TASK STATEMENT -> Render each line of the data below as a row in a Markdown table with the columns Row and Line, skipping blank lines and leaving out the pictures.

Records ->

══════════════════════════════

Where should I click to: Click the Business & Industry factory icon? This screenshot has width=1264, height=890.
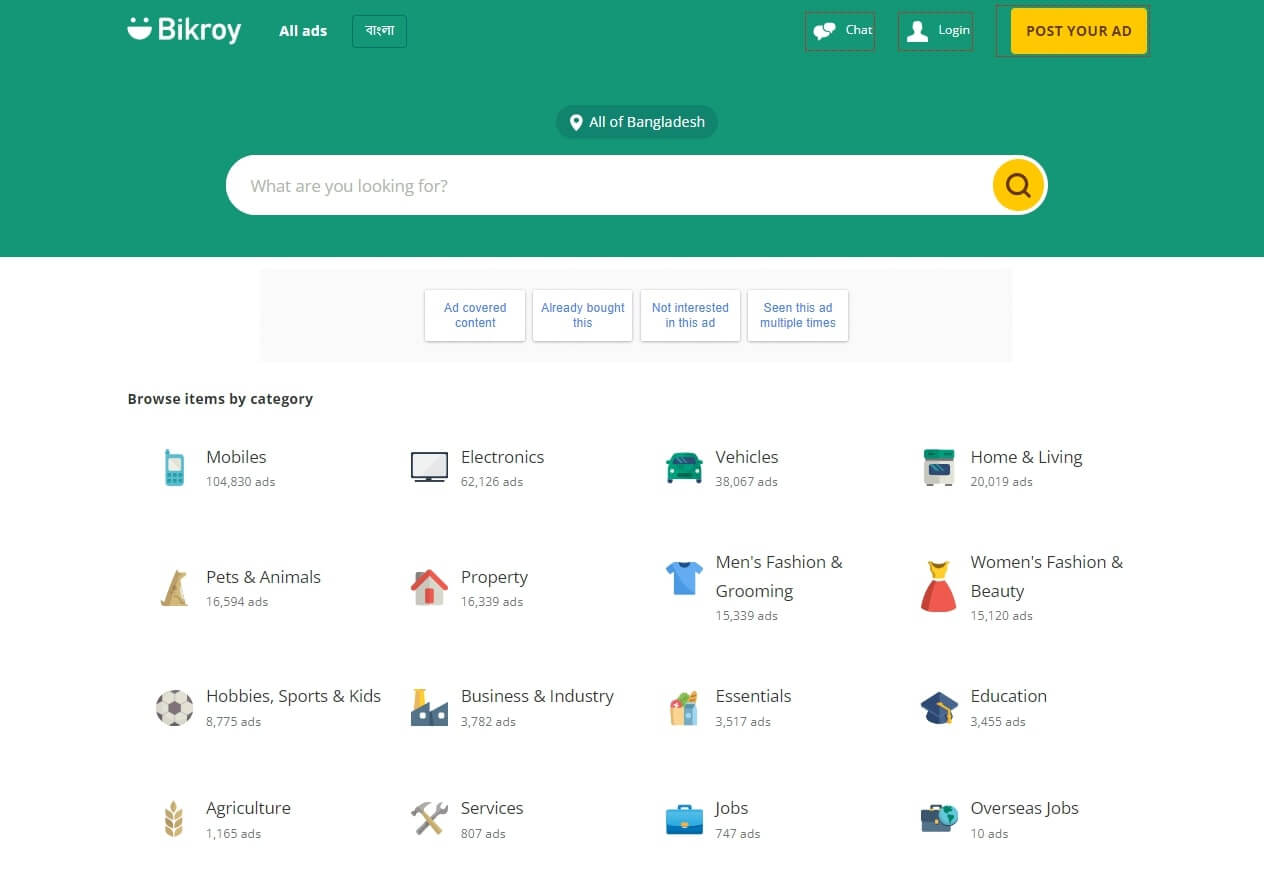[429, 707]
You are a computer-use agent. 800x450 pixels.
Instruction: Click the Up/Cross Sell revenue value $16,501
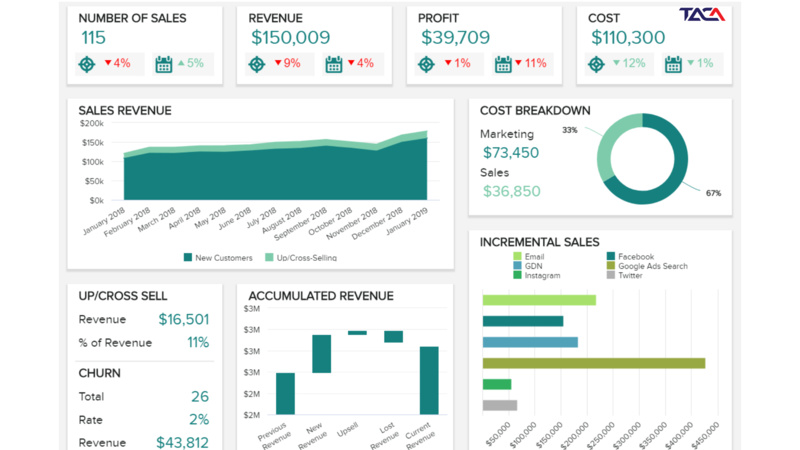pos(183,320)
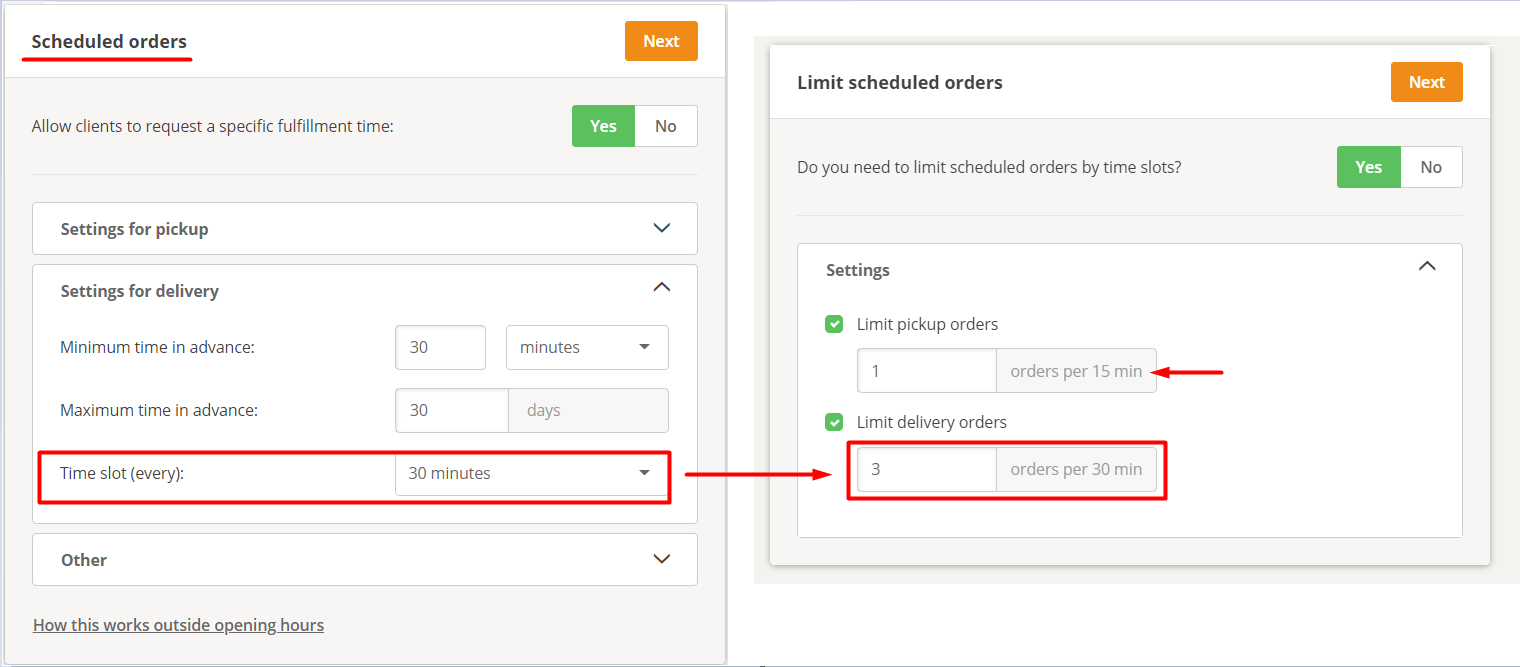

══════════════════════════════

RESULT OF THIS EXERCISE ->
| Row | Line |
|---|---|
| 1 | Where should I click to: Click the Business & Industry factory icon? This screenshot has width=1264, height=890. |
| 2 | [429, 707] |
| 3 | You are a computer-use agent. 800x450 pixels. |
| 4 | Instruction: Click the Up/Cross Sell revenue value $16,501 |
| 5 | pos(183,320) |